List<List<List<num>>> _preProcess(img.Image image) {
  final imgResized = img.copyResize(image, width: 640, height: 640);

  return convertImageToMatrix(imgResized);
}

// yolov8 requires input normalized between 0 and 1
List<List<List<num>>> convertImageToMatrix(img.Image image) {
  return List.generate(
    image.height,
    (y) => List.generate(
      image.width,
      (x) {
        final pixel = image.getPixel(x, y);
        return [pixel.rNormalized, pixel.gNormalized, pixel.bNormalized];
      },
    ),
  );
}

Let me know If you have any questions. Thanks for the help in advance.

ArdeoDeo commented 1 year ago

Hi, I faced similar issue while experimenting with MediaPipe Pose model and after some debugging I think I found a clue.

The thing is that the inference time of _interpreter.run is much different than _interpreter.lastNativeInferenceDurationMicroSeconds.

After adding this code:

  int lastNativeInferenceDuration = (_interpreter.lastNativeInferenceDurationMicroSeconds/1000).round();
  print('lastNativeInferenceDuration time: $lastNativeInferenceDuration ms');

at the end of testYolov8 in @MichaelRinger example, I got this output:

 Prediction time: 2045 ms
 lastNativeInferenceDuration time: 1096 ms

If I understand correctly that lastNativeInferenceDuration represents strict model computation time, then 949 ms went for something else.

After digging in flutter-tflite/lib/src/interpreter.dart I found out that this part takes a of lot computation time.

  for (int i = 0; i < inputs.length; i++) {
    inputTensors.elementAt(i).setTo(inputs[i]);
  }

It is related to the allocation of input tensor data and in my scenario this part took 754 ms.

In the case of Mediapipe Pose model I ran similar tests and the results were as below:

 Prediction time: 225 ms
 lastNativeInferenceDuration time: 51 ms
 inputTensorAllocation time: 131 ms

So, on my end input data allocation takes more time than model computation.
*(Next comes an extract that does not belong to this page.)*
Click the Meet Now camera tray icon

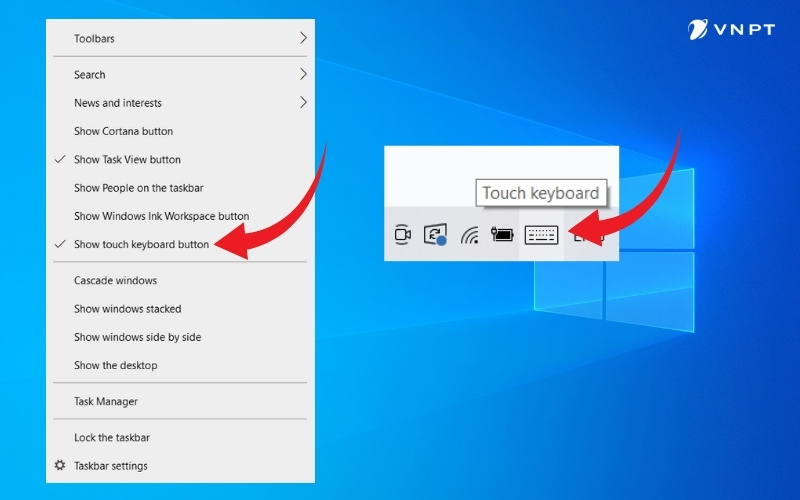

It also looks like the problem is correlated with the data size because MediaPipe model input is much smaller (256x256x3).

Can you reproduce similar behavior on your example?

MichaelRinger commented 1 year ago

Thanks for you investigation @ArdeoDeo. I reproduced the lastNativeInferenceDuration with similar results. But even about 1 second of inference time is still way to long for running on native android/ios. It looks like the inference implementation on the dart side as well as on the native side is infected with inefficient code. Because the input image is scaled to 640x640 the preprocessing time is also quite long with about 180 ms, but thats a smaller problem at the moment.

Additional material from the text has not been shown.